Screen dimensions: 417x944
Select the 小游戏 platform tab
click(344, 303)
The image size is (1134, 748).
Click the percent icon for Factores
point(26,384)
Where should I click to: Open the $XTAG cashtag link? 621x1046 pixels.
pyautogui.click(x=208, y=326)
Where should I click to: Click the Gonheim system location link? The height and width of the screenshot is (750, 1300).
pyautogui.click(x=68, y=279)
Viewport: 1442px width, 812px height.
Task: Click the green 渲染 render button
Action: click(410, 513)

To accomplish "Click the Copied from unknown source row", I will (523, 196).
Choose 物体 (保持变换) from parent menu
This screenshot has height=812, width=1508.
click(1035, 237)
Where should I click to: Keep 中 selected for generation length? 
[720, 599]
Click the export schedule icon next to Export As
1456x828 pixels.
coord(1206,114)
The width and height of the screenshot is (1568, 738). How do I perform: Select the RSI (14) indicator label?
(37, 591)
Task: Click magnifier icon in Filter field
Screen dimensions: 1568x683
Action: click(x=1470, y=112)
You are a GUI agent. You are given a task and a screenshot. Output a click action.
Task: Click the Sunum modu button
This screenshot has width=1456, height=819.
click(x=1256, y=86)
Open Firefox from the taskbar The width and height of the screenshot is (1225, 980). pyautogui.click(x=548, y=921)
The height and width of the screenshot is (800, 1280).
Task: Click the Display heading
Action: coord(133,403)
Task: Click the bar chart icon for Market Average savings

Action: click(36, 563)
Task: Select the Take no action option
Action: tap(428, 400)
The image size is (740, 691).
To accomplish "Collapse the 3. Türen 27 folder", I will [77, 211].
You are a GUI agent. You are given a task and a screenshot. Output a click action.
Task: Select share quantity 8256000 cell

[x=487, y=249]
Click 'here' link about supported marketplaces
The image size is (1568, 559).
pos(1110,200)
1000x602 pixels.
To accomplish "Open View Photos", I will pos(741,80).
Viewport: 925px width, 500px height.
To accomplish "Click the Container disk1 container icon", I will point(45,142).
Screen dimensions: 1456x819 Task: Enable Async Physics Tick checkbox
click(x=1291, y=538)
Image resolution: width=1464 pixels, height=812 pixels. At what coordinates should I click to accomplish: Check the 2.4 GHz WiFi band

_JOB_. Reproduce all of the data above line for line, keeping every character unchanged.

_COMPLETE RESPONSE_.
Screen dimensions: 417x944
Select the 小游戏 platform tab
click(344, 303)
The image size is (1134, 748).
Click the percent icon for Factores
point(26,384)
Where should I click to: Open the $XTAG cashtag link? 621x1046 pixels.
pyautogui.click(x=208, y=326)
Where should I click to: Click the Gonheim system location link? The height and width of the screenshot is (750, 1300).
pyautogui.click(x=68, y=279)
Viewport: 1442px width, 812px height.
Task: Click the green 渲染 render button
Action: click(410, 513)

To accomplish "Click the Copied from unknown source row", I will (523, 196).
Choose 物体 (保持变换) from parent menu
This screenshot has height=812, width=1508.
click(1035, 237)
Where should I click to: Keep 中 selected for generation length? 
[720, 599]
Click the export schedule icon next to Export As
1456x828 pixels.
coord(1206,114)
The width and height of the screenshot is (1568, 738). How do I perform: Select the RSI (14) indicator label?
(37, 591)
Task: Click magnifier icon in Filter field
Screen dimensions: 1568x683
Action: click(x=1470, y=112)
You are a GUI agent. You are given a task and a screenshot. Output a click action.
Task: Click the Sunum modu button
This screenshot has width=1456, height=819.
click(x=1256, y=86)
Open Firefox from the taskbar The width and height of the screenshot is (1225, 980). pyautogui.click(x=548, y=921)
The height and width of the screenshot is (800, 1280).
Task: Click the Display heading
Action: coord(133,403)
Task: Click the bar chart icon for Market Average savings

Action: click(36, 563)
Task: Select the Take no action option
Action: tap(428, 400)
The image size is (740, 691).
To accomplish "Collapse the 3. Türen 27 folder", I will [77, 211].
You are a GUI agent. You are given a task and a screenshot. Output a click action.
Task: Select share quantity 8256000 cell

[x=487, y=249]
Click 'here' link about supported marketplaces
The image size is (1568, 559).
pos(1110,200)
1000x602 pixels.
To accomplish "Open View Photos", I will pos(741,80).
Viewport: 925px width, 500px height.
To accomplish "Click the Container disk1 container icon", I will point(45,142).
Screen dimensions: 1456x819 Task: Enable Async Physics Tick checkbox
click(x=1291, y=538)
Image resolution: width=1464 pixels, height=812 pixels. At what coordinates should I click to accomplish: Check the 2.4 GHz WiFi band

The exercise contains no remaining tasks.